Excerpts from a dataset
• • • • • • •

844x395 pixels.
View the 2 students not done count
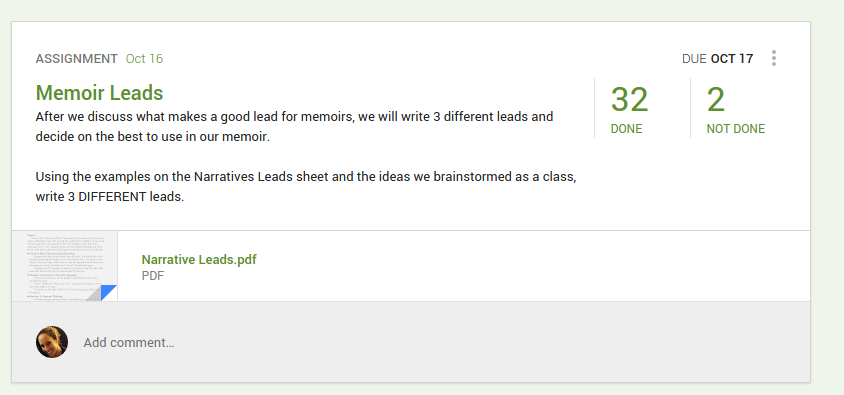coord(715,100)
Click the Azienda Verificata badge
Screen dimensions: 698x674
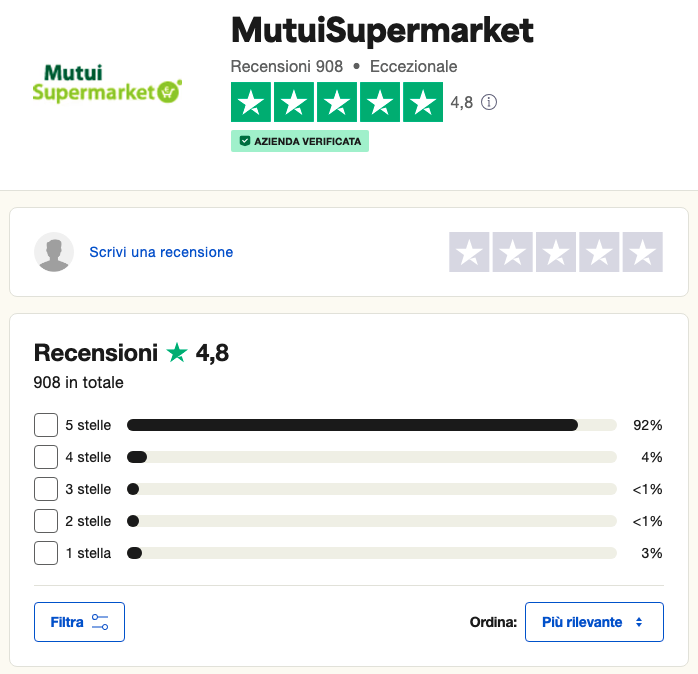[300, 141]
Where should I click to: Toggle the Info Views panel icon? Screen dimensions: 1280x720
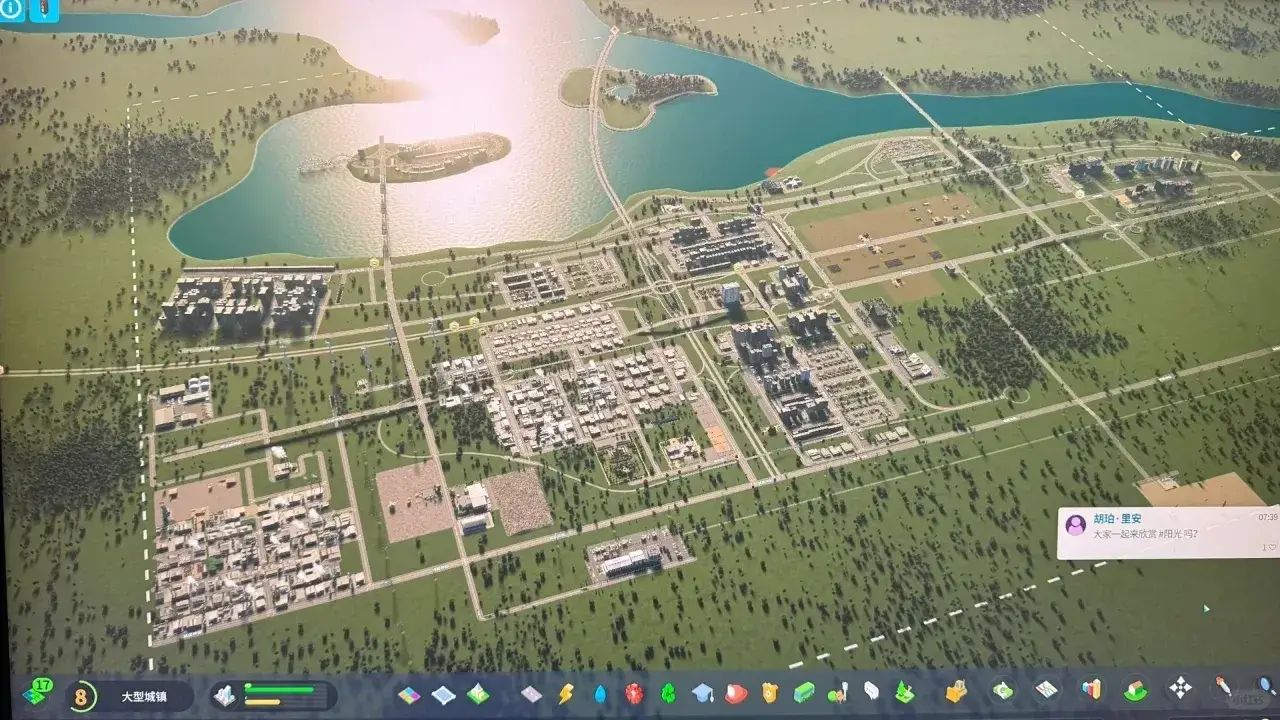pyautogui.click(x=11, y=11)
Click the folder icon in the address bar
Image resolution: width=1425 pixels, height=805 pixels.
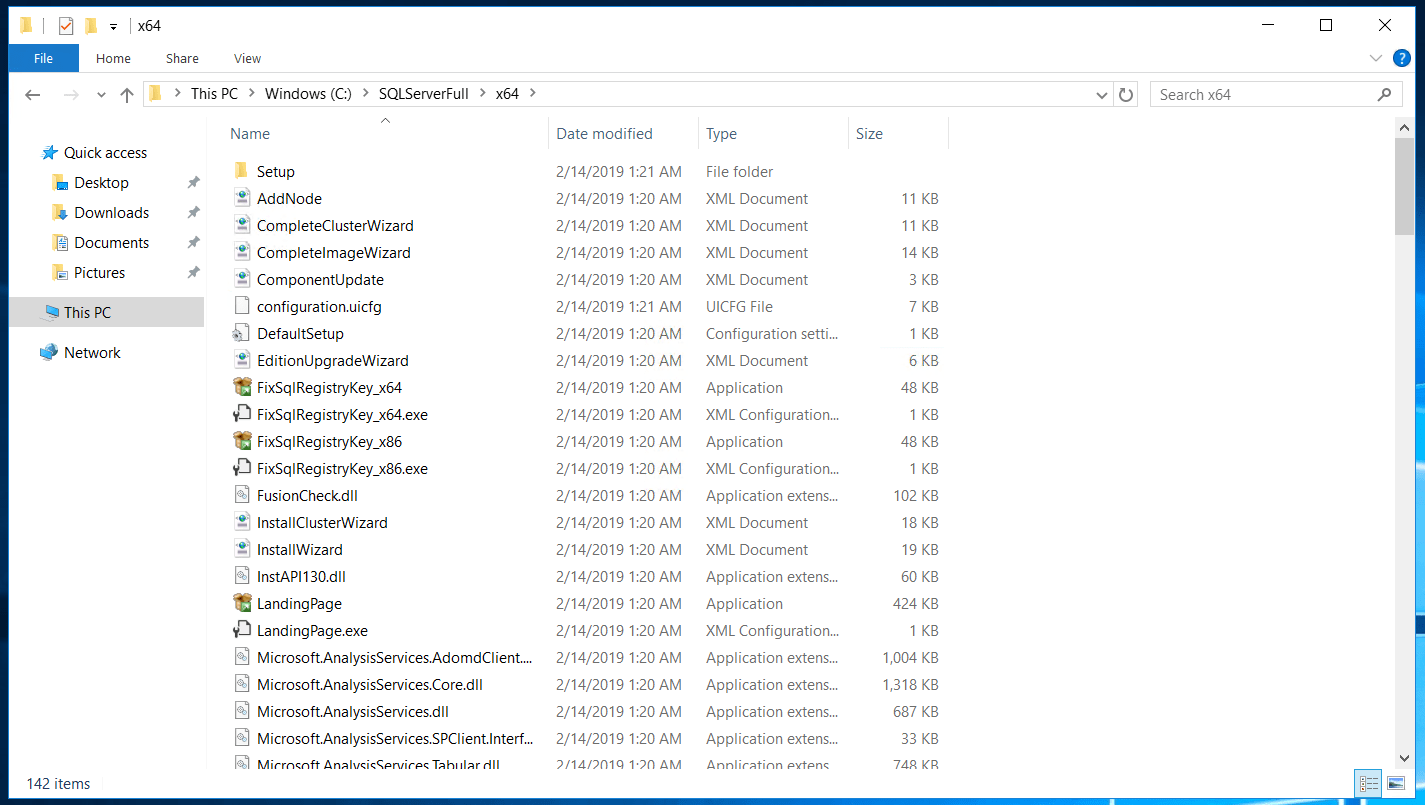tap(155, 93)

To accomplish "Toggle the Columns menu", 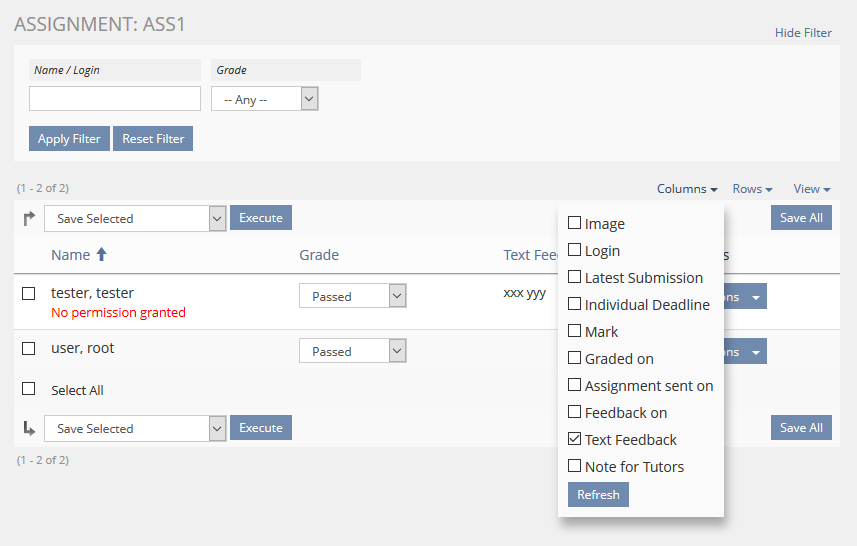I will [687, 189].
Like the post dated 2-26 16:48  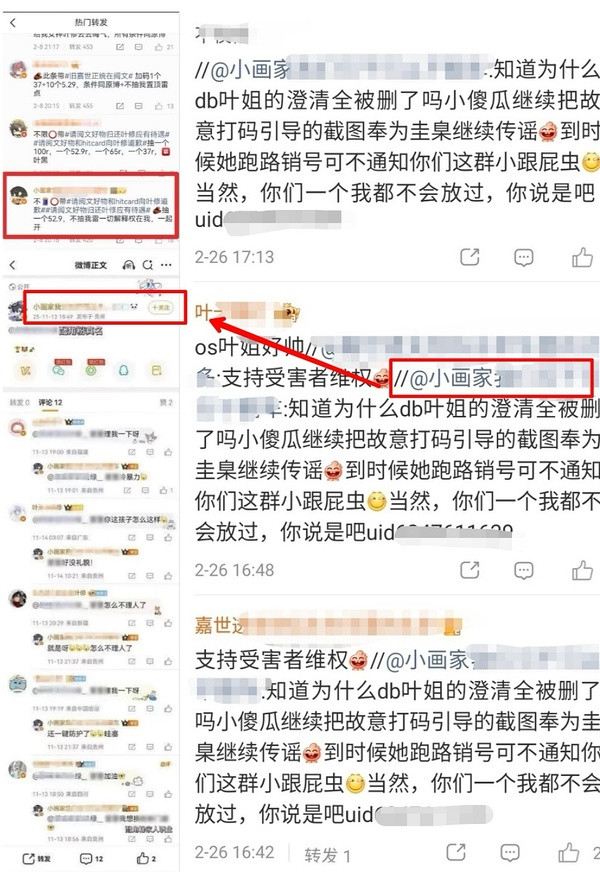tap(582, 571)
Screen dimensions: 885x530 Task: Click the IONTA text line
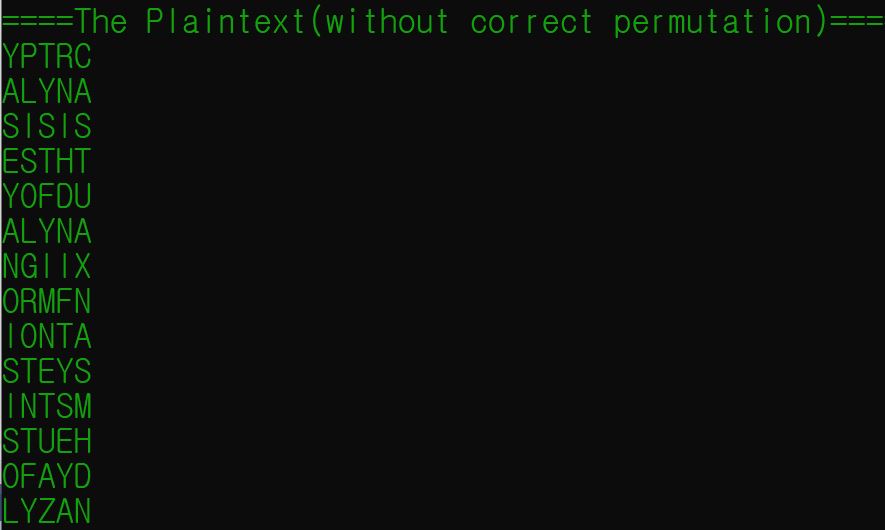(47, 336)
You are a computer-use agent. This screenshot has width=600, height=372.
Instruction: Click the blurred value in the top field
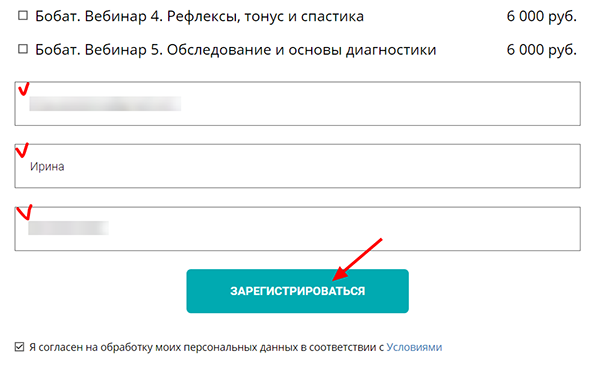pyautogui.click(x=105, y=104)
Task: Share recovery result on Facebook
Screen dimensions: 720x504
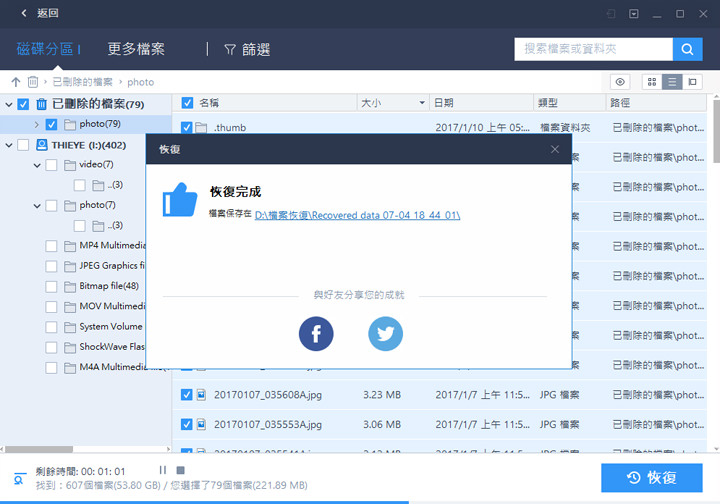Action: click(x=316, y=334)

• • • • • • •

Reproduce exactly, and only, the part of the entries above that runs from the line with "You are a computer-use" to the last line, both included. Pictures stay out.

TASK RESPONSE:
You are a computer-use agent. This screenshot has width=600, height=372.
Instruction: Click the blurred value in the top field
pyautogui.click(x=105, y=104)
Task: Share recovery result on Facebook
Screen dimensions: 720x504
Action: click(x=316, y=334)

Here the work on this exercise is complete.